Tantos meninos que brincavam nesse quintal. Quem seriam? Contaram-nos, com a ajuda dos sapatos maravilhosos, porque a Constancinha e o João Maria ainda se enganavam
a contar tanto: um, dois, três, … sete, oito nove! Havia um rapazito mais velho, era o Tio Mário Alexandre, andava a brincar sozinho, à procura de pássaros, sardaniscas, rãs e gafanhotos. Gostava muito de bichos, ainda hoje gosta. No cantinho da Avó Céu estavam várias meninas: a Tia Branca, a Tia São José, a Tia Luísa, a Tia Filipa e a Tia Leonor, ouviam-se as gargalhadas da Tia Branca e apurando bem o ouvido os pequenitos conseguiram perceber a conversa: estavam a combinar fazer uma ceia nocturna: pediam borrachões à Ti Maria, rebuçados à Avó Céu, apanhavam tomates no quintal para comer com sal e depois, de noite, iam ao frigorífico, havia lá sempre restos apetecíveis ( mal elas sabiam que era a Tia Nina que lá lhos deixava quando adivinhava que ia haver ceia ). Depois, a ceia era lá em cima, no terraço do quarto delas, todas em camisa de dormir, pareciam fadas. Mais adiante a passear na alameda dos buchos, de mão dada iam duas pequenitas, tinham apanhados florinhas, riam-se muito e por lá andavam, eram a Tia Sofia e a Tia Isabel, muito amigas, andavam sempre juntas.
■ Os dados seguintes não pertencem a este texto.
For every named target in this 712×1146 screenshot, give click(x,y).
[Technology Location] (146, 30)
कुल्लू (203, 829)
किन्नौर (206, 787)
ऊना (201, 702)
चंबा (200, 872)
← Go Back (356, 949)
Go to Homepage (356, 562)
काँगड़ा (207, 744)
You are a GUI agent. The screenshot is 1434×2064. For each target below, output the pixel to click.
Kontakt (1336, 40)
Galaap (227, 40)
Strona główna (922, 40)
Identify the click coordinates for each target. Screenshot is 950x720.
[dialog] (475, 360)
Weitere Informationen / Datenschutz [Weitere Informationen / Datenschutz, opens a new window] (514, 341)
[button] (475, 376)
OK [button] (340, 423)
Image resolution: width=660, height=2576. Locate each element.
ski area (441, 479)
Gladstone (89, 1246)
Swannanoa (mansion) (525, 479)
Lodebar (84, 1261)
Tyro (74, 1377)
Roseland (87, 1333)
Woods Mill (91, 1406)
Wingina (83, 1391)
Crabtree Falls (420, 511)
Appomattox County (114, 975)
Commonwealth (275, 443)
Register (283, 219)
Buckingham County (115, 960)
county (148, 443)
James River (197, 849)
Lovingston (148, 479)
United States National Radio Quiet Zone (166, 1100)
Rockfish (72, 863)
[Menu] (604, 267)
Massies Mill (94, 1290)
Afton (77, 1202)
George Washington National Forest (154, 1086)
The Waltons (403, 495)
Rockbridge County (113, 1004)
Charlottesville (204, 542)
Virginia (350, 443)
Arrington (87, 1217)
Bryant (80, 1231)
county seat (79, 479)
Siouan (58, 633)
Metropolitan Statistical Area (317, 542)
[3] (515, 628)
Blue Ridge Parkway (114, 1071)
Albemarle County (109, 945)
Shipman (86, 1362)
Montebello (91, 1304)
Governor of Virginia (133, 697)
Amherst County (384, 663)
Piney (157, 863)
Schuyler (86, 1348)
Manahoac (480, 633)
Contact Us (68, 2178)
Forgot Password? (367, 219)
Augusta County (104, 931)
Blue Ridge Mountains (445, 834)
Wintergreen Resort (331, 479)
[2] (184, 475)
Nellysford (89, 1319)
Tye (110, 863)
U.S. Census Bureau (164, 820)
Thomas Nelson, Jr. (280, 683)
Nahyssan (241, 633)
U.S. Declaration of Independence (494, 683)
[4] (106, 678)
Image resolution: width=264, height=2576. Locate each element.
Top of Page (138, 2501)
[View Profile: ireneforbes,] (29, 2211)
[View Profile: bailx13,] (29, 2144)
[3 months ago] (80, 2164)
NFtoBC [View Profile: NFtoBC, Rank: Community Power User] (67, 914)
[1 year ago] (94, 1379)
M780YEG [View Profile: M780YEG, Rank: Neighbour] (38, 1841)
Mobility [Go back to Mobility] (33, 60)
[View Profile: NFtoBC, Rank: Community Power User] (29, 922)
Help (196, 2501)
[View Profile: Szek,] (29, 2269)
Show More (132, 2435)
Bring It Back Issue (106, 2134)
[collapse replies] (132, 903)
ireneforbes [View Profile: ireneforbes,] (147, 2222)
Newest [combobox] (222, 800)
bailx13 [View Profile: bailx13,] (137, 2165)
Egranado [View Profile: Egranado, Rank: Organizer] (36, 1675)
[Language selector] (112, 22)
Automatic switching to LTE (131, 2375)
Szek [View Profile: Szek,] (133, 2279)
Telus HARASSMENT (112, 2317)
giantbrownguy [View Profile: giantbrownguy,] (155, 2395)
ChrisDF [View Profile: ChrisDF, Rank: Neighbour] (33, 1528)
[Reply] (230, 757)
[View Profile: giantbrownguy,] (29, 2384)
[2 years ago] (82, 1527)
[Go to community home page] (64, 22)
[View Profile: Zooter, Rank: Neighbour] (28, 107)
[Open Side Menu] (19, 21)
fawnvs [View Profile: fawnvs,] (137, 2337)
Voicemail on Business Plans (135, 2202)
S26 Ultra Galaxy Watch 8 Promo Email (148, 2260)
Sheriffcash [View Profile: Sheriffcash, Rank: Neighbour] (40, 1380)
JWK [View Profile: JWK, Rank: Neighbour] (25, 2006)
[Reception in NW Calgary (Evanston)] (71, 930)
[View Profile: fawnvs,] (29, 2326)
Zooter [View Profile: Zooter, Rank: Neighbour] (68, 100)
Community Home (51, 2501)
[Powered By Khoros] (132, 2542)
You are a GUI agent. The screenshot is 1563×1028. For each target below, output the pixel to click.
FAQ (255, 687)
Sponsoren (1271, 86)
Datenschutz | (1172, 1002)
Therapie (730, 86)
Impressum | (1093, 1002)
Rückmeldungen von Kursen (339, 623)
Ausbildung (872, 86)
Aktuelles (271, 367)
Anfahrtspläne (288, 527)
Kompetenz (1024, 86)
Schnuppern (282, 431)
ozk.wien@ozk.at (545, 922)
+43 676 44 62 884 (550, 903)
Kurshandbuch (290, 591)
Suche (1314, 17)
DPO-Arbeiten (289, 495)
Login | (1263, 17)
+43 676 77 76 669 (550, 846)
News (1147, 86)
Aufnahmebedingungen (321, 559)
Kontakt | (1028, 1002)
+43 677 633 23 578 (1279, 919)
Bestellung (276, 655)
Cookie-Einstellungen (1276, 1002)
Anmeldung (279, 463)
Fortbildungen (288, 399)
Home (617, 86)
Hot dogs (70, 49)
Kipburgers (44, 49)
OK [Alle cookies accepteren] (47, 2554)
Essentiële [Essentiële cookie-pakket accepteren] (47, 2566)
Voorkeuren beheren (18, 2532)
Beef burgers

Na varanda que dá para o quintal estavam os Avós: a Avó Céu e o Avô Oliveira e no meio deles o bercinho com o Tio Gonçalo. O Avô, com muito cuidado, agitava uma fralda para que as moscas não tocassem no menino e a Avó Céu chamava pela Tia Maria e pedia-lhe que preparasse a merenda para aqueles netos todos.
A Constancinha e o João Maria andavam agora muito inquietos, montados nos sapatos espreitavam por todos os lados, parecia que procuravam qualquer coisa. O que seria que eles queriam? Mais uma vez lhe valeram aqueles sapatos maravilhosos que até sabiam falar:
Não procurem meninos, não vale a pena, ainda é muito cedo, o Tio Vasco ainda pertence ao reino dos sonhos, só daqui a alguns anos irá nascer.

E estamos agora nos dias do tempo presente. Os netos todos da Avóinha, os dois da aventura e mais todos os outros, do mais pequeno ao maior: a Beatriz, o Pedro, o Vasco Maria, a Madalena, a Assunção, a Margarida, o Francisco, o António, a Inês e o Sebastião depois de ouvirem esta história, cada um à sua maneira e de acordo com a sua idade fizeram uma romagem ao sobrado do lagar, ao tal que parece a barriga da baleia.
E que foram lá fazer? Os mais pequenitos procurar os sapatos maravilhosos, que não conseguiram encontrar porque eles só existiam na imaginação da Avóinha e os maiores pensar em outras histórias do presente e do futuro, do Pedrógão, histórias que a Avóinha não consegue nem imaginar.
Mas o que todos encontraram e fica aqui transcrito para que possa perdurar por muitos anos na memória dos meninos foi uma mensagem da Avóinha para todos os netos, bisnetos e trinetos:
“Lembrem sempre os que vieram antes de vós, não se esqueçam que eles vos deram origem, vos educaram, gostaram muito de todos e vos deixaram estes recantos e estas memórias para que tal como os vossos Pais, Avós, Visavós e Trisavós os preservem, os alindem, os cuidem e os transmitam aos outros que vierem depois de vós.”